20150102 – Friday

MOBILITY – Door frame shoulder crank 4min/side. See video for instruction (http://youtu.be/zzYNj0lDo1w ) and after you finish one arm test both arms overhead and see how much range of motion you reclaimed.

Distraction level – conversation, tv, or podcast. Again, use your phone as a timer not a distraction.

MINDFULNESS – You’ve set your big badass intention for 2015 (or maybe you haven’t yet, nbd, join up now!), maybe it’s that bodyweight snatch or maybe it’s a lifestyle/behavior change. Now we want to break that large goal into smaller, more digestible chunks to crush on our way to 2016.

If you have a number based goal, like adding 50# to your clean and jerk, then it’s relatively easy math- if you add one pound to your C&J/week, you’ll get there no problem. Realistically, you won’t be maxing out every week, so maybe increasing five pounds a month is a better schedule. So your goal for January should be to add those 5# to the bar, but more specifically how will you do that?

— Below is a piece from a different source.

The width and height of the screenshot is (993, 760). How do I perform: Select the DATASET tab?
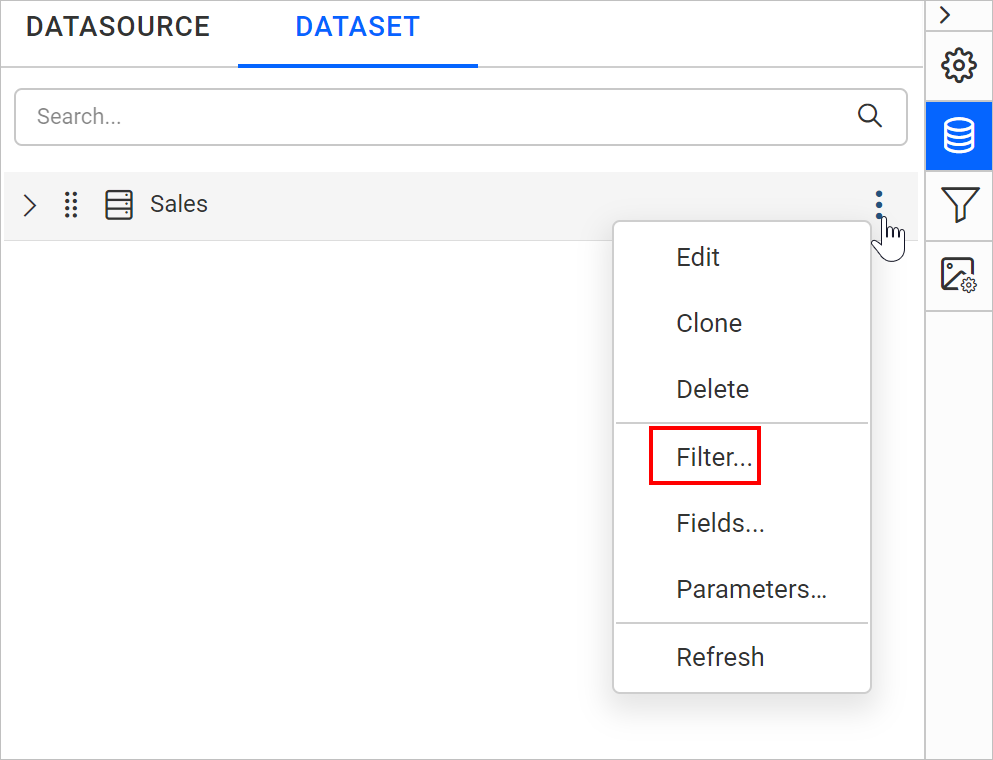(x=357, y=27)
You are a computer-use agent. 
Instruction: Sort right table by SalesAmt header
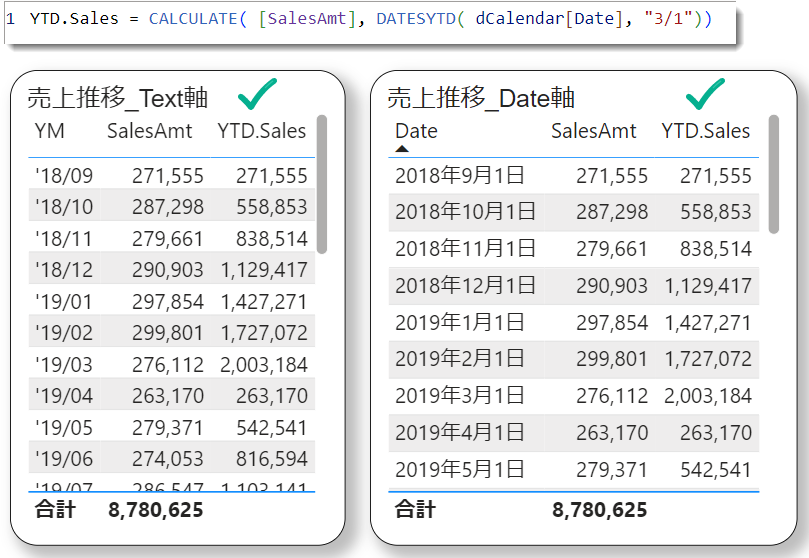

By creating behavioral habits! Make it into the gym three times a week in January, and get there a bit early to work on your Olympic lifting technique, or maybe your handstand to make receiving the jerk a bit easier. Or hit the burgener/thacker method warm-up everyday to groove the snatch positions into your body.

You went big with the overall intention for the year, but you need to think small for these chunk goals. Small habits done regularly stick better than big habits done intermittently. In the same way you carefully chose your intention, think thoughtfully on your chunk goal.

Now that you have your chunk goal in mind, go to a quiet place, find a cozy seat, close your eyes and carefully visualize your chunk goal.

Deepen your breath until you are at about a five count inhale and a five count exhale. Push that belly out on the inhale while keeping the collarbone down, and squeeze the belly on the exhale.

Perform four (4) sets of ten (10) breaths, with that five count inhale/exhale. Come back to your chunk goal between sets, or if you lose track. Don’t get mad at yourself if your mind wanders, just think about that goal and restart that set. “Score” is total number of sets.